The resulting yearly totals are then discounted to present value at 10% to give an NPV10-AT value for the undeveloped well locations.

Total Reserves Valuation

The two components of valuation, the NPV10-AT for the PDP reserves and for the remaining undeveloped locations, are added together to determine an enterprise value for Antero Resources. In addition to these two components, I also added the market value of Antero’s 31% ownership of Antero Midstream at its May 8 closing price of $12.26 of $1942 million, hedge book of $607 million as of December 31, 2018 and an expected $125 million payment due from Antero Midstream as contingent consideration for the delivery of fresh water from 2017 through 2019. I discounted this payment at 10% as it will be delivered at the end of 2019. The second contingent payment of $125 million covering water delivery from 2018 through 2020 is not expected to be earned. Although the market value of Antero’s hedge book will change with natural gas prices, I assumed a constant value. Finally, I subtracted long-term debt of $3,476 as of March 31, 2019 to obtain the market value of Antero Resources’ common shares and divided by 308.8 million diluted shares outstanding to obtain a common stock price of $13.68 per share.

Sensitivity Analysis

In order to determine the sensitivity of our Antero Resources price per share valuations to various assumptions, I varied the following assumed constants:

Natural gas price (assumed constant at $2.70/Mcf)
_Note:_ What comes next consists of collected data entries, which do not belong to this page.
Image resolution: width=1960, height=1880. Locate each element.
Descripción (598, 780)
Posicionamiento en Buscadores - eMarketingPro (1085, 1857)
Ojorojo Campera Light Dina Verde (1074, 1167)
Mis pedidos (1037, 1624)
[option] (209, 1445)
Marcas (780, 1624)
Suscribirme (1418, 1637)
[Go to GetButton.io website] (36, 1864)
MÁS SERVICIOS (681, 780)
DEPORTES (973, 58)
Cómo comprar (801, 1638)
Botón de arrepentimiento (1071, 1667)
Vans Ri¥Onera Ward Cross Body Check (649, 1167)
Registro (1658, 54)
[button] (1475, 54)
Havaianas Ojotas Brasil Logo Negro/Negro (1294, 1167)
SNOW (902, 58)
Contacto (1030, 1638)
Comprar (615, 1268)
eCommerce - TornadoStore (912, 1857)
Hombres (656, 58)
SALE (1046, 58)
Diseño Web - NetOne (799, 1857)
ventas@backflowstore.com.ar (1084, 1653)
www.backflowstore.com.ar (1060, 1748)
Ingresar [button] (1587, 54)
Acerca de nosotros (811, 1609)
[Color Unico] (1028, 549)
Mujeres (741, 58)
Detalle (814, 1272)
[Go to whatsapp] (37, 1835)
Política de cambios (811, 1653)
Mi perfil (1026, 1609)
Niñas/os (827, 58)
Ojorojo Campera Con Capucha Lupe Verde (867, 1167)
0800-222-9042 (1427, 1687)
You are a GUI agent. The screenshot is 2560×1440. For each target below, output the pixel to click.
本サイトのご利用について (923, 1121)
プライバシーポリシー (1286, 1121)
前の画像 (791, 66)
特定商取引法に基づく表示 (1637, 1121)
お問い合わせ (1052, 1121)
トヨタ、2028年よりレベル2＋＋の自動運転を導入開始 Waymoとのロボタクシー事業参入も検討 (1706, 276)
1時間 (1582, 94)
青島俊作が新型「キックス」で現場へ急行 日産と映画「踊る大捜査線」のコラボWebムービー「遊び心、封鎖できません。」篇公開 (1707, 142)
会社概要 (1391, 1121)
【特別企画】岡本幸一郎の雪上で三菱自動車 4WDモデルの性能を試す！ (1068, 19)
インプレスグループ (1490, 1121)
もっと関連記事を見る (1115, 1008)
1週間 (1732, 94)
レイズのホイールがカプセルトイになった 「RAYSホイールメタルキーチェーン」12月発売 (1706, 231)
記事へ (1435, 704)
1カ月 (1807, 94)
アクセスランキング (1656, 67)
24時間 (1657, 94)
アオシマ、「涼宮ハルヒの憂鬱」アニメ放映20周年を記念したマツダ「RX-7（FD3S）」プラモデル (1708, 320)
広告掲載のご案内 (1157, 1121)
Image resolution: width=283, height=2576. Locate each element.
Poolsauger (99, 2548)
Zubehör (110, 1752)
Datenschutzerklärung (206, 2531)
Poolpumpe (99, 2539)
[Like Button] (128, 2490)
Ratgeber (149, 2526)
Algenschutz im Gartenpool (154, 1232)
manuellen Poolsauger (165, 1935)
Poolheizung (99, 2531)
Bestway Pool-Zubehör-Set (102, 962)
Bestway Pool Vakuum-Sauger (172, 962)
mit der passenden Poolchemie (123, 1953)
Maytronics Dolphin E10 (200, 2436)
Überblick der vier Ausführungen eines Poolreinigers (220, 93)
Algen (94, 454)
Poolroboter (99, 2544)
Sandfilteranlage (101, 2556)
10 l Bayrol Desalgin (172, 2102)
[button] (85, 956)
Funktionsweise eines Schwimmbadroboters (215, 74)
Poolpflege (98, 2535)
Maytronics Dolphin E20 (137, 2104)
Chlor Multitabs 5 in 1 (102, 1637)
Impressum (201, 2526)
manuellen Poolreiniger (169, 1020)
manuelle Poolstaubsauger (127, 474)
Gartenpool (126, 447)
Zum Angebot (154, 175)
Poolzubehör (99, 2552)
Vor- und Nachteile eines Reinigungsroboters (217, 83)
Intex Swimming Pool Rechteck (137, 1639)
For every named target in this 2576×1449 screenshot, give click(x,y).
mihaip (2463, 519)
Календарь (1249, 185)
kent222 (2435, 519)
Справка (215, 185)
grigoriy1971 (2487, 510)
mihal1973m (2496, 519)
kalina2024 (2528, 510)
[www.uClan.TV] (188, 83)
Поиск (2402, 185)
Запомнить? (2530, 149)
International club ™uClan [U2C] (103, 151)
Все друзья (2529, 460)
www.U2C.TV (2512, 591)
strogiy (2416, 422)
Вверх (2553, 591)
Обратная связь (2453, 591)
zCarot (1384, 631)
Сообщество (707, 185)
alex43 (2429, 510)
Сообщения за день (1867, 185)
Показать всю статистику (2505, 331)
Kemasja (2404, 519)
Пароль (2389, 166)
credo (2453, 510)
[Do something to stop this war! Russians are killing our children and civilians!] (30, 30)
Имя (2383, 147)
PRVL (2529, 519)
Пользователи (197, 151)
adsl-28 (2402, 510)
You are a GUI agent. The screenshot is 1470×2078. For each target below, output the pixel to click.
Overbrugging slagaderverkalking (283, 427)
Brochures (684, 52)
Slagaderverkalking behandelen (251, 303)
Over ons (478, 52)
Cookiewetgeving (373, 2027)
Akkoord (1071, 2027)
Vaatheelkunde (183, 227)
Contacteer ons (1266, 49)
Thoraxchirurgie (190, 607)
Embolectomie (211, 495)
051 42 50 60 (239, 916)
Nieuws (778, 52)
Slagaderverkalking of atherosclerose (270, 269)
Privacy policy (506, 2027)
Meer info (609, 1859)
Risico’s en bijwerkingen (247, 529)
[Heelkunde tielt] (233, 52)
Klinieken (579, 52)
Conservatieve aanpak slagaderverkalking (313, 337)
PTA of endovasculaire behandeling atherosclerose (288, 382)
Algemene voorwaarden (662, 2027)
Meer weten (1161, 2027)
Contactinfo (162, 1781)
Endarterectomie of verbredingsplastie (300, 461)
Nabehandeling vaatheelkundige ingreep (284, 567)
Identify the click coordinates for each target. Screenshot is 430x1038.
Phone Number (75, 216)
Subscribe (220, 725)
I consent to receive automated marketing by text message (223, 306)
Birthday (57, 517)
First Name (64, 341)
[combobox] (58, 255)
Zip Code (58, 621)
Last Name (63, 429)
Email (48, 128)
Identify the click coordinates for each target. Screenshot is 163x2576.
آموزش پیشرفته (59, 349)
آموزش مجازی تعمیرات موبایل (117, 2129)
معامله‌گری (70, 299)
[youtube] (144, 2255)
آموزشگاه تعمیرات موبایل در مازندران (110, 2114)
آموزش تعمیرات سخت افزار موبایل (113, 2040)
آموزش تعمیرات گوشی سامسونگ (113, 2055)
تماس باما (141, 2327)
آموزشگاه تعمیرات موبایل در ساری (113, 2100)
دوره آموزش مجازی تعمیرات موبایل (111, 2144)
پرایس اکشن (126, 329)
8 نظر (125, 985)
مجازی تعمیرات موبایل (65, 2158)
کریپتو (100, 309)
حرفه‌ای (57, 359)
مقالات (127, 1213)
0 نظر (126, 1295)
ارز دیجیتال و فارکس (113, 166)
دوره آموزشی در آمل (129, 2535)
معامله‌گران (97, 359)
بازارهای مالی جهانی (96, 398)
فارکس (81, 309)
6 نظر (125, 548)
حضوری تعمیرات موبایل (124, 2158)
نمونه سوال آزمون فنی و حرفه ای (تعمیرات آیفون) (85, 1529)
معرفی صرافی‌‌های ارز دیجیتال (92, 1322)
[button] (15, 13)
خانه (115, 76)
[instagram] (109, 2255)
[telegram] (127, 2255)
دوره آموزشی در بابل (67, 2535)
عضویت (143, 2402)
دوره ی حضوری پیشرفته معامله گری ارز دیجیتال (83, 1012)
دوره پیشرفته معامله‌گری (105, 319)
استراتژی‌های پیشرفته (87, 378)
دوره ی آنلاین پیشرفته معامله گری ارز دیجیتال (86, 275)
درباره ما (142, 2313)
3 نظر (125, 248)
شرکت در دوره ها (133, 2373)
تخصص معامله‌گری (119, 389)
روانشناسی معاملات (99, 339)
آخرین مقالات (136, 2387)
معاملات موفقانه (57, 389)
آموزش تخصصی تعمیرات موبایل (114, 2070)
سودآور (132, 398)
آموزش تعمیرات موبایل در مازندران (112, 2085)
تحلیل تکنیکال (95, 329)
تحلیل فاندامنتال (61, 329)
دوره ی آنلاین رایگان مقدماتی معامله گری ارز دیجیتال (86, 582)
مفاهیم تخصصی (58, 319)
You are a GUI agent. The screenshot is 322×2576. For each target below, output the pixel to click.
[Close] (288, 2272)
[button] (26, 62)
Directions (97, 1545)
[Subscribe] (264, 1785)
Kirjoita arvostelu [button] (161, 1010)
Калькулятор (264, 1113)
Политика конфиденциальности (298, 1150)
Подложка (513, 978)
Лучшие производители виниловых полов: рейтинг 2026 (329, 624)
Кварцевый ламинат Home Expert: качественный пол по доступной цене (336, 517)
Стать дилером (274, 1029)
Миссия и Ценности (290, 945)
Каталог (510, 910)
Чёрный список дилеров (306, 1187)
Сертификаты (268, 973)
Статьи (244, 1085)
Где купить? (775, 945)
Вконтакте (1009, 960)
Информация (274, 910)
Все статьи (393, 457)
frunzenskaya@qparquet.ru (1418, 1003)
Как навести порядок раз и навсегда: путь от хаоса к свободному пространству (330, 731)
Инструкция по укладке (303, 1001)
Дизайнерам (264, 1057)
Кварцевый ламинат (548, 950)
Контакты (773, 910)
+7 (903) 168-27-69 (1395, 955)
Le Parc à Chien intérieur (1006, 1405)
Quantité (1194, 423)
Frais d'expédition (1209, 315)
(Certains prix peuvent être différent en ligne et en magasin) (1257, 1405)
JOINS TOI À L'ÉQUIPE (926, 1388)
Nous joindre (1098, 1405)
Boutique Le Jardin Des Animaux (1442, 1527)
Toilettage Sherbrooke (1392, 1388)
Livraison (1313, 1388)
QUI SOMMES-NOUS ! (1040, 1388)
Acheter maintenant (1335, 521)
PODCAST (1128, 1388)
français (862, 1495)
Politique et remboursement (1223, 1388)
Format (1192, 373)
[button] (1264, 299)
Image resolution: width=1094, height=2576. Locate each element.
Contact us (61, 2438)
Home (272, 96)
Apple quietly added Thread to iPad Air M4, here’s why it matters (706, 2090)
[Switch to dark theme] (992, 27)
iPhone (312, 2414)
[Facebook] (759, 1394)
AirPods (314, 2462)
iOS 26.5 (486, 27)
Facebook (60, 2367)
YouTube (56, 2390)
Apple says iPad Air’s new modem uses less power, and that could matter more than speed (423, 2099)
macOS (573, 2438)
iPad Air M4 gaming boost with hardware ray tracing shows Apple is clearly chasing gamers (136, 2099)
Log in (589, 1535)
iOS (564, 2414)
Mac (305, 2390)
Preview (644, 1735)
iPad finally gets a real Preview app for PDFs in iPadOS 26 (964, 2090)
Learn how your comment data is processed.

WTI oil price (assumed constant at $65/Bbl)

C3+ NGLs price (assumed constant at $35.08/Bbl)

Ethane price (assumed constant at $.24/gal)

Discount rate (assumed constant at 10%)


As I mentioned in the introduction, my previous valuation of Antero Resources from December of 2017 was in the upper $20s per share at $3.00/Mcf natural gas and $54/Bbl oil prices. Using the same prices in the current revaluation results in a value of $19.65 per share. So, what happened? One clue can be found by comparing the number of uncompleted well locations in each BTU regime.

As the above total uncompleted wells are from the 3rd quarter of 2017 and the 4th quarter of 2018, part of the delta is due to wells turned inline (TIL) during the interim. For the Marcellus, 166 wells were TIL during the interim, while 35 were TIL in the Utica for a total of 201 wells. This still begs the question as to what happened to the remaining 821 well locations that disappeared. Of primary concern is the large number of missing Marcellus Highly Rich Gas/Condensate uncompleted well locations, as they are the most profitable. Even assuming all 166 wells TIL in the Marcellus were in this BTU regime, there are still 407 unaccounted for.

My best guess as to the causes for the disappearance of 801 well locations is that original well spacing assumptions proved too aggressive and that some marginal 3P locations were found to be uneconomical. Also, it appears that 162 locations were reclassified in the Marcellus from liquid rich to dry gas, while the opposite happened in the Utica.

Despite the large reduction in well locations, my revaluation still has Antero Resources significantly undervalued at current prices given the assumptions published by Antero and my interpretation of them. However, I’m more skeptical of the validity of their assumptions. Also, although my background is engineering and finance, I am not a petroleum engineer and my interpretation of Antero’s published information may be inaccurate and/or incorrect. Comments and/or corrections are welcome from readers.

Disclosure: I am/we are long AR. I wrote this article myself, and it expresses my own opinions. I am not receiving compensation for it (other than from Seeking Alpha). I have no business relationship with any company whose stock is mentioned in this article.

Additional disclosure: The author makes no guarantees as to the accuracy of the information presented. This article is for informational and educational purposes only and should not be construed to constitute investment advice. Nothing contained herein shall constitute a solicitation, recommendation or endorsement to buy or sell any security.